Following on from last weeks blog, it appears another Californian based organisation has suffered a substantial data breach.
On Monday, Health Net released a statement saying it had lost the records for 1.9 million people from its hard drives. The data could have information pertaining to people’s names and addresses as well health and financial information. The company states a full investigation has been launched.
The missing data was spotted by IBM, who support Health Net’s IT infrastructure, when they couldn’t locate nine hard drives running on the company’s servers within their data centre.

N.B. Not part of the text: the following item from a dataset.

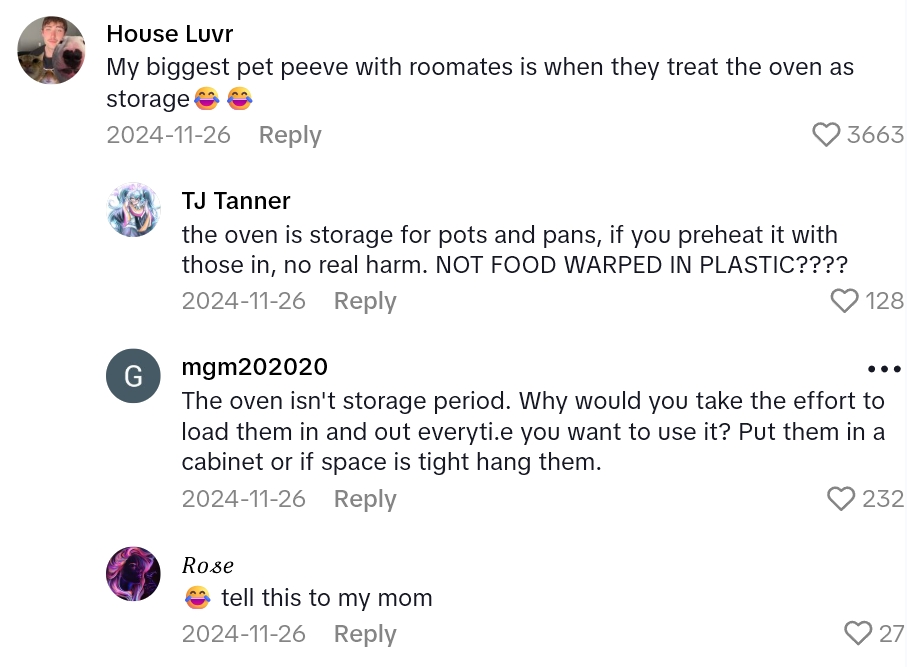
Task: Reply to Rose's comment
Action: coord(365,634)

Beth Givens, director of consumer organisation Privacy Rights Clearinghouse, says the breach is one of the top 20 security breaches since 2005 in the whole of the U.S. And with the drive containing un-encrypted data was of concern; she goes on to say “The fact that a server drive is unaccounted for is astounding. Under California law this wouldn’t even be a breach if the data had been encrypted. And relative to the expense of notifying affected individuals, (encrypting records) is not expensive.”
No statement was forth coming from the company itself beyond the news release. Given the recent statistics from the Ponemon Institute concerning cost to a company per lost record ($214 per record), the financial implications of this breach could be sizeable. Health Net also suffered another data breach in 2009 when a USB hard drive went missing from their head quarters in Connecticut with the loss 1.5 million customer records.
Health Net is offering two years of free identity theft insurance and credit monitoring to help those affected, with a hotline being set up for individuals concerned by the current breach.